**GIVEN INSTRUCTION A:** In the sales-lead transcript, which stages does a contact move through, in order, from first entering the system to the point where it can make money?

**PAGE EXCERPT:**
And you can just do that. Yeah, no, no. I mean, so there's the lead is is just any kind of an opportunity and uh and and yeah, and then you've got a qualified lead, which is what I'm more interested in. I'm not I'm not interested in a random phone number because somebody somewhere thought they needed to do something.

SPEAKER_00

The lead is any target that really entered your ecosystem, right? Now it's got to be qualified by marketing. You gotta you gotta engage it, you gotta do the there's all the things that leads do to become better leads and then qualified. And Salesforce is great. Here's the one great thing about Salesforce besides their politics, okay? Because their politics suck.

SPEAKER_01

Okay. I didn't know they were a political.

SPEAKER_00

They are political internally. They're very I'm not like I'm the wrong politics corporate politics and their whole mentality around who they hired, all that stuff, right? But a lead what's really great about a lead is a lead is like a business card. You got a little bit of business information, you got a little bit of personal information, but not enough information to do business with. Now it's work. It's work, you got to work the lead, it's an expense until it converts to an opportunity. Now that's the way the system works at Salesforce. Not all platforms work that way. HubSpot confuses it like crazy. But ideally, if you look at Salesforce, if they could become the standard, we could actually formalize the language of sales, which a lot of people don't. See, when you have a there's only one place you record the activities that make money in any CRM, and that's the opportunity record. And the opportunity record is a it's the only place you can track your conversations that lead to revenue. Because that's the only place you make money in any any CRM.

**INPUT MATERIAL:**
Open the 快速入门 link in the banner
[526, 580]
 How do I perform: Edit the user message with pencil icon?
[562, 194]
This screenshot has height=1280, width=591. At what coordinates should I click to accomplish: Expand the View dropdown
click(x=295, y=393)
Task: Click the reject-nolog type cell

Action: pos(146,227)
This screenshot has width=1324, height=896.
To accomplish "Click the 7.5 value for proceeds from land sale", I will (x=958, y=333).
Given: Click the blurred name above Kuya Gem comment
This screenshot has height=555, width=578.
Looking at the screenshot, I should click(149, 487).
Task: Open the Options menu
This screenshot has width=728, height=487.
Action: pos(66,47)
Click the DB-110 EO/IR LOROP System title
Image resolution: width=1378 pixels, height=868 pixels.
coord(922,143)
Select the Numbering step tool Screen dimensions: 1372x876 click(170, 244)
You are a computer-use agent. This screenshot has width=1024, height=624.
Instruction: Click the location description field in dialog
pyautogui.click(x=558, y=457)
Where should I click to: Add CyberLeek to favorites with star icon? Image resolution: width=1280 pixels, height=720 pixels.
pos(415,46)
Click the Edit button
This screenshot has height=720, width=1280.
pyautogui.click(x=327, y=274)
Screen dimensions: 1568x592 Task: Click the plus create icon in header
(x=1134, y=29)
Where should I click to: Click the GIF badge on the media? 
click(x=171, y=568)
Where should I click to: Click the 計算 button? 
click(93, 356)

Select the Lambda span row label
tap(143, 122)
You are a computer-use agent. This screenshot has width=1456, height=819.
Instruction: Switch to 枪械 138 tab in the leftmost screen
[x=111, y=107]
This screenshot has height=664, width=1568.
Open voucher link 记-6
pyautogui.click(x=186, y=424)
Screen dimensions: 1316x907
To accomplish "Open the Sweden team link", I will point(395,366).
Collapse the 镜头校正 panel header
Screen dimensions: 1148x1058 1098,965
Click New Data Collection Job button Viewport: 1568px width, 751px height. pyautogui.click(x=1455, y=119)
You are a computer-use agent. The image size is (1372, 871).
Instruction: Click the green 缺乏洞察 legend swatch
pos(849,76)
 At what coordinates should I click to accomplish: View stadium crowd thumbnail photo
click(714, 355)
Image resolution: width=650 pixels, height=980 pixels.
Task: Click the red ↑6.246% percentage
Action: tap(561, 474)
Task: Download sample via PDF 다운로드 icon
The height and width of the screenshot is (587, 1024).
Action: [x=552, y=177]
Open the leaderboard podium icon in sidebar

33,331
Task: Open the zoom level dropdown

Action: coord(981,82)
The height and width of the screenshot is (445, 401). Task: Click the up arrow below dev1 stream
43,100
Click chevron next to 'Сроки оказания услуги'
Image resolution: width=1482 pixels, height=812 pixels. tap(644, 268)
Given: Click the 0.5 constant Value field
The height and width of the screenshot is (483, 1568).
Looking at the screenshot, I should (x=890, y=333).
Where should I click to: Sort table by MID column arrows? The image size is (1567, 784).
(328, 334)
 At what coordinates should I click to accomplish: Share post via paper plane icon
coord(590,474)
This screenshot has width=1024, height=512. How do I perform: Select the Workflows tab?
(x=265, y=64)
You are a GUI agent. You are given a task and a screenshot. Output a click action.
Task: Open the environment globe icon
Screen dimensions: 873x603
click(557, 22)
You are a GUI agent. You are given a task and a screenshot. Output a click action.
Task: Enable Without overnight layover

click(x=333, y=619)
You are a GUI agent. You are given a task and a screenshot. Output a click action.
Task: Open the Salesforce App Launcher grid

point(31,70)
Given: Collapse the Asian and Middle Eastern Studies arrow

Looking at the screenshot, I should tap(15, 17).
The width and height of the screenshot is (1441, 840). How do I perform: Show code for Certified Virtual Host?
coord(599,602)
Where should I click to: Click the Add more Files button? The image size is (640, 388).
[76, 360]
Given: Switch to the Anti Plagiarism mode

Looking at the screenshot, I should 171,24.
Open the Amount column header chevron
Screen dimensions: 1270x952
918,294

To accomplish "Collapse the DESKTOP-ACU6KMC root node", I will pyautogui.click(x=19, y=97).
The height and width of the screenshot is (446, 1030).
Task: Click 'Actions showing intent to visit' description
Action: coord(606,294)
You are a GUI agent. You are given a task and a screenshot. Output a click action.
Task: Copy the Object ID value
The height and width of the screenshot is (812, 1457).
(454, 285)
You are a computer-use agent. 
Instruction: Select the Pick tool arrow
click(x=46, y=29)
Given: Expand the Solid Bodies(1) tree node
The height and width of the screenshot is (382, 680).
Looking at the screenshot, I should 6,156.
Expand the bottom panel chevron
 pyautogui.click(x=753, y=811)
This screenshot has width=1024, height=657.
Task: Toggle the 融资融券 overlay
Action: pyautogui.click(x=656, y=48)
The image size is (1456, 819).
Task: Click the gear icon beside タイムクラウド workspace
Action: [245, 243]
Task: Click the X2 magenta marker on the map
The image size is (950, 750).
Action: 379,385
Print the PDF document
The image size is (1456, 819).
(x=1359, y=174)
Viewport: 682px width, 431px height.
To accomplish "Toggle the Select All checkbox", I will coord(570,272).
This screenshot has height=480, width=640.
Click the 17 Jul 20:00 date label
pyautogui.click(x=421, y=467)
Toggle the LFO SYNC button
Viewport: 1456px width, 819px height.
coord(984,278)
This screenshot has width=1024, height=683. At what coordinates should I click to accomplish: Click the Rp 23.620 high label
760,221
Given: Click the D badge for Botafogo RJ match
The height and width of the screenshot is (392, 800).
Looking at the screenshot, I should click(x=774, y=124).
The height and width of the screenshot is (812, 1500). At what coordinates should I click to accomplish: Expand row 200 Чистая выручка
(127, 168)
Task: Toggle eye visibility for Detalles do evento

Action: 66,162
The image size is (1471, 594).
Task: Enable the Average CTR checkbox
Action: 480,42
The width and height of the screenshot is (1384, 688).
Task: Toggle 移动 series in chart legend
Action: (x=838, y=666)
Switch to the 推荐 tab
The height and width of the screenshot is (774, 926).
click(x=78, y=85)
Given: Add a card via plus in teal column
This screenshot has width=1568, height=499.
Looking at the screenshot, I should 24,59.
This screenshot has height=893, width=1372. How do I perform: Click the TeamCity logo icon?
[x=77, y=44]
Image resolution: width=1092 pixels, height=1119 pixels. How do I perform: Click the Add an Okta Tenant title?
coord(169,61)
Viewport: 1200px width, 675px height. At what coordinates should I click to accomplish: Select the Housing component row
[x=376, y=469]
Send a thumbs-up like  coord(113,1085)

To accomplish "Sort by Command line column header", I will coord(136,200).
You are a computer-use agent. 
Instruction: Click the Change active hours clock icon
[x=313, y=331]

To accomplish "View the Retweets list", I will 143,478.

**GIVEN INSTRUCTION B:** Can you write out everything in the records from the line containing "Switch to the 推荐 tab" down to the line containing "[x=77, y=44]"?

**TASK RESPONSE A:**
1. Lead
2. Qualified lead
3. Opportunity

**TASK RESPONSE B:**
Switch to the 推荐 tab
The height and width of the screenshot is (774, 926).
click(x=78, y=85)
Given: Add a card via plus in teal column
This screenshot has width=1568, height=499.
Looking at the screenshot, I should 24,59.
This screenshot has height=893, width=1372. How do I perform: Click the TeamCity logo icon?
[x=77, y=44]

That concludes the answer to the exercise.